**What you are asked to do:** Tell me how many lines in the entries below contain the word "computer"; reply with the number and nothing else.

[Excerpts from a dataset]
+ + + +

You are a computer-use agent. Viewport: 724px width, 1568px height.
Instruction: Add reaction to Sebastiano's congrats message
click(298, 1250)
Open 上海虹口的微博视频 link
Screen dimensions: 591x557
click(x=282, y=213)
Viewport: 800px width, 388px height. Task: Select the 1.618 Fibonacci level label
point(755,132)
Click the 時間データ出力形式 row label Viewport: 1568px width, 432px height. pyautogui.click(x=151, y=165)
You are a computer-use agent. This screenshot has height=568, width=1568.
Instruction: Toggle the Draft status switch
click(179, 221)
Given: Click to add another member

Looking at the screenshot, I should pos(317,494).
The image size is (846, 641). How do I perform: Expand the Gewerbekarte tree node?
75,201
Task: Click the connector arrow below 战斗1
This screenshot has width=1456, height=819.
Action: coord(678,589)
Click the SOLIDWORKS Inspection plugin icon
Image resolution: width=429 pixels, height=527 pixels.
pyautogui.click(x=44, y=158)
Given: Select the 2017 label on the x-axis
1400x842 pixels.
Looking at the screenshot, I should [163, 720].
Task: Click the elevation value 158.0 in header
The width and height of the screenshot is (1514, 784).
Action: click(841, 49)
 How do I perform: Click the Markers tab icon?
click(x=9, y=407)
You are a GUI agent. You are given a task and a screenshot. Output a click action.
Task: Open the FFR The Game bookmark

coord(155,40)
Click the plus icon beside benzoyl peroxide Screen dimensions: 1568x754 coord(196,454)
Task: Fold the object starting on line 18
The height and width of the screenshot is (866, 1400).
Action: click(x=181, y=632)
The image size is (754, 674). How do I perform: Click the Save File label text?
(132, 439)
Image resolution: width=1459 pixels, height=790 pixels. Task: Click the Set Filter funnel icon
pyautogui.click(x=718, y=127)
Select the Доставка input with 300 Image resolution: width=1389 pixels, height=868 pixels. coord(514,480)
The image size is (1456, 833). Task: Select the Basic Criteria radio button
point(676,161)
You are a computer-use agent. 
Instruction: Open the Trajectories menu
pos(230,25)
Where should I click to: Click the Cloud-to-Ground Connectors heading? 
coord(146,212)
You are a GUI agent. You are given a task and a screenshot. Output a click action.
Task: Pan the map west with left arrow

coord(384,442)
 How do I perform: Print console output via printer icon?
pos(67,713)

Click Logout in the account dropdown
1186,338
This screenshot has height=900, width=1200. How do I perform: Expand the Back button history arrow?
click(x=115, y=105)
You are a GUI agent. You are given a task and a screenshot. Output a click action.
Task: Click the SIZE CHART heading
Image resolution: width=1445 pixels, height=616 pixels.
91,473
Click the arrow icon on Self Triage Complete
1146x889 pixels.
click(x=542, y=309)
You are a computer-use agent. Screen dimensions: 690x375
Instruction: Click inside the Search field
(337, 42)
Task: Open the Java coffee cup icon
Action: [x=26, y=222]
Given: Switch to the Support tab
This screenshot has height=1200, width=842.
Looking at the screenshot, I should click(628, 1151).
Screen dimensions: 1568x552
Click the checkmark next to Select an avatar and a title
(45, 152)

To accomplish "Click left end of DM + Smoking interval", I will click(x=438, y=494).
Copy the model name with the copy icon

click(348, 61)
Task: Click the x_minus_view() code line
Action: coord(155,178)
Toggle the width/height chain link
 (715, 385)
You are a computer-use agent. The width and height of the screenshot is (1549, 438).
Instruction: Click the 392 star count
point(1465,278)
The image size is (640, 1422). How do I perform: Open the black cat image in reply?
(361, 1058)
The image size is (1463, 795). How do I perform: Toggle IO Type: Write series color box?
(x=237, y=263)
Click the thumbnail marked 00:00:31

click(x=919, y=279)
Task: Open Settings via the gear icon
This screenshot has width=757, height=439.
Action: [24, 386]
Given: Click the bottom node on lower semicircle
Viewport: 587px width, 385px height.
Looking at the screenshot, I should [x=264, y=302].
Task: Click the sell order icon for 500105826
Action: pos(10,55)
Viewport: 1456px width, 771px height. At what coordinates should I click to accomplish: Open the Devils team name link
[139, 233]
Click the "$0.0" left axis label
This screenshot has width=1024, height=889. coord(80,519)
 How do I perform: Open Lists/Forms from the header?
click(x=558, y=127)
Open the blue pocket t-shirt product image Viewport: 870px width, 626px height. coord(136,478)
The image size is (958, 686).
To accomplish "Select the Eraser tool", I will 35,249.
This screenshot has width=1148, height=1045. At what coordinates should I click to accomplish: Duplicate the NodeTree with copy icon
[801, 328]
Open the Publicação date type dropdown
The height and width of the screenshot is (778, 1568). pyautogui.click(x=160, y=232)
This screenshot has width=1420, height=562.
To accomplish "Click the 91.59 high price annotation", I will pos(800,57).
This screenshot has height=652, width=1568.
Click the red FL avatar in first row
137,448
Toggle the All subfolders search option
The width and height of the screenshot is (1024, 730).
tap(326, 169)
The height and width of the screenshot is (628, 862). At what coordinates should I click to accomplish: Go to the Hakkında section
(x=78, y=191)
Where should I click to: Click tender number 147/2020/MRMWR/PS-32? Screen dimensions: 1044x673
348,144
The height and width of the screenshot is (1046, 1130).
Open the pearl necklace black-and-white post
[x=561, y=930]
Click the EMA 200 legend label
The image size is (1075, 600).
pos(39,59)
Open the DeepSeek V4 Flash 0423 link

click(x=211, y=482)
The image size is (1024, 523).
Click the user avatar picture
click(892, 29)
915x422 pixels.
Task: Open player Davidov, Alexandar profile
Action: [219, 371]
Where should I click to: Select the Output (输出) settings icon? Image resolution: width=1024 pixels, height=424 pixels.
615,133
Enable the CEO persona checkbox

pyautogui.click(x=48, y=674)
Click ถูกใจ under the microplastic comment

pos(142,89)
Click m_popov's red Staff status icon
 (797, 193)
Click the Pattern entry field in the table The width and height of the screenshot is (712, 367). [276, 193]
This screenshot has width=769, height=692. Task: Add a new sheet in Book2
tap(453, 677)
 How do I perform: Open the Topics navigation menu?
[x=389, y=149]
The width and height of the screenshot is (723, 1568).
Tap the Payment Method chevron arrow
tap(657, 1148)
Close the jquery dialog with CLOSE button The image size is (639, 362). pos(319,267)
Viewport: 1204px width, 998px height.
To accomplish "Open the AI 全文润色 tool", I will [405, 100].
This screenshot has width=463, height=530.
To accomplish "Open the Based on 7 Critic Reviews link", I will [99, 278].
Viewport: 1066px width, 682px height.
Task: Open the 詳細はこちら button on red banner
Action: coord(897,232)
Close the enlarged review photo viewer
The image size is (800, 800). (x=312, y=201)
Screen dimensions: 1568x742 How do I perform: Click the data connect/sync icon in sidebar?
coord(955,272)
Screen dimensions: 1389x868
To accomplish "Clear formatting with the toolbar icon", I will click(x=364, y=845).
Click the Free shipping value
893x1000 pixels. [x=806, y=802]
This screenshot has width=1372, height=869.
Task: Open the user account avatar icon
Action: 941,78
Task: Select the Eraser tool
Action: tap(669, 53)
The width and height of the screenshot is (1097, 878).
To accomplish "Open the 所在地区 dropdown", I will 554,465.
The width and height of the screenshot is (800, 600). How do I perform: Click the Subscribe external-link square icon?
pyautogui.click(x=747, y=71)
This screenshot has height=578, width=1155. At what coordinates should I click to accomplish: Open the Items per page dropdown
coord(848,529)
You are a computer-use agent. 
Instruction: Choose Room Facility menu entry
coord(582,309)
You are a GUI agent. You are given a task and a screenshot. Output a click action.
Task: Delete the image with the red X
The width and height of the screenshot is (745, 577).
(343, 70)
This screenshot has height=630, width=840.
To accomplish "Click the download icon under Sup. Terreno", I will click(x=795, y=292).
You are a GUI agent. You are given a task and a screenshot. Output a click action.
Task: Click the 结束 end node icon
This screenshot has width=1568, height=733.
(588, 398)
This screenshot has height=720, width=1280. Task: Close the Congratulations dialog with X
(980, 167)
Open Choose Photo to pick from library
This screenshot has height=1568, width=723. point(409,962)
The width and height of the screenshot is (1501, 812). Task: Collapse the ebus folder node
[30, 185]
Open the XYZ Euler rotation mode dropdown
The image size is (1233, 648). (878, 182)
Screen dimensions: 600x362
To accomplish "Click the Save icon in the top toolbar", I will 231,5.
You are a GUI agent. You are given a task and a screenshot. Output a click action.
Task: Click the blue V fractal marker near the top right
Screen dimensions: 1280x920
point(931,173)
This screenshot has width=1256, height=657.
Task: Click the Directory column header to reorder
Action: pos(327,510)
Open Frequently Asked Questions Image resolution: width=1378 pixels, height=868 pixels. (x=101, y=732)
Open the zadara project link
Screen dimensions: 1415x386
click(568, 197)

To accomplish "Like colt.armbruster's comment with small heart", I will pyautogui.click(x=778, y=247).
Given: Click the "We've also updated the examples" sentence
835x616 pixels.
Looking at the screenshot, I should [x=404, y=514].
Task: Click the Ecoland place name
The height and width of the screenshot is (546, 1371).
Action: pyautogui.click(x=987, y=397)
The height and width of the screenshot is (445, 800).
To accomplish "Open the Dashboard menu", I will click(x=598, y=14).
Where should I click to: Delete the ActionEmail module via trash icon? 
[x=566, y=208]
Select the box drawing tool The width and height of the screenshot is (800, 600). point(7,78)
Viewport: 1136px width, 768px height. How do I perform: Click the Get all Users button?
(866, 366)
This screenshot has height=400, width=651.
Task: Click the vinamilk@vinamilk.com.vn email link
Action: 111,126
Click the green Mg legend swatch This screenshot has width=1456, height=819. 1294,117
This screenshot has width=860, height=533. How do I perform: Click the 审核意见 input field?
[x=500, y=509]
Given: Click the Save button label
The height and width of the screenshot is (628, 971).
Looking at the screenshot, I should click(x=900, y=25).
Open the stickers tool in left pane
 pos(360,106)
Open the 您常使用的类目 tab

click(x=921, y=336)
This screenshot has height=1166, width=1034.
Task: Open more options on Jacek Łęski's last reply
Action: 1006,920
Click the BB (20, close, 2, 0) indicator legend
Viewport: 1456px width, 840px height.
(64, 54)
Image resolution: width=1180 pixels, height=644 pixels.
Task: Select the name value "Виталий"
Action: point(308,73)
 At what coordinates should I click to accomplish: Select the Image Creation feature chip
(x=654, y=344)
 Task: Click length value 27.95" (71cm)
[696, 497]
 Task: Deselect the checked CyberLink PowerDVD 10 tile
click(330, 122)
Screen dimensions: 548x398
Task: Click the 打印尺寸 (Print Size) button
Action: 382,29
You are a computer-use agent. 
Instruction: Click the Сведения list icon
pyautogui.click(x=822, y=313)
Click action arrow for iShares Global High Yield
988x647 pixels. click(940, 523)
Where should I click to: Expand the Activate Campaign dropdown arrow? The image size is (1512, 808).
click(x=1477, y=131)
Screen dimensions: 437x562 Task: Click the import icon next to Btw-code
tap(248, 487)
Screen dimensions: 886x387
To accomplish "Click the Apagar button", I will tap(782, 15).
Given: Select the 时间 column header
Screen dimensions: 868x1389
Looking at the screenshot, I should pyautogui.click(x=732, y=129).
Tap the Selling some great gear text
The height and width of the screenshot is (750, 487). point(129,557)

+ + + +

**Reply to the exercise:** 7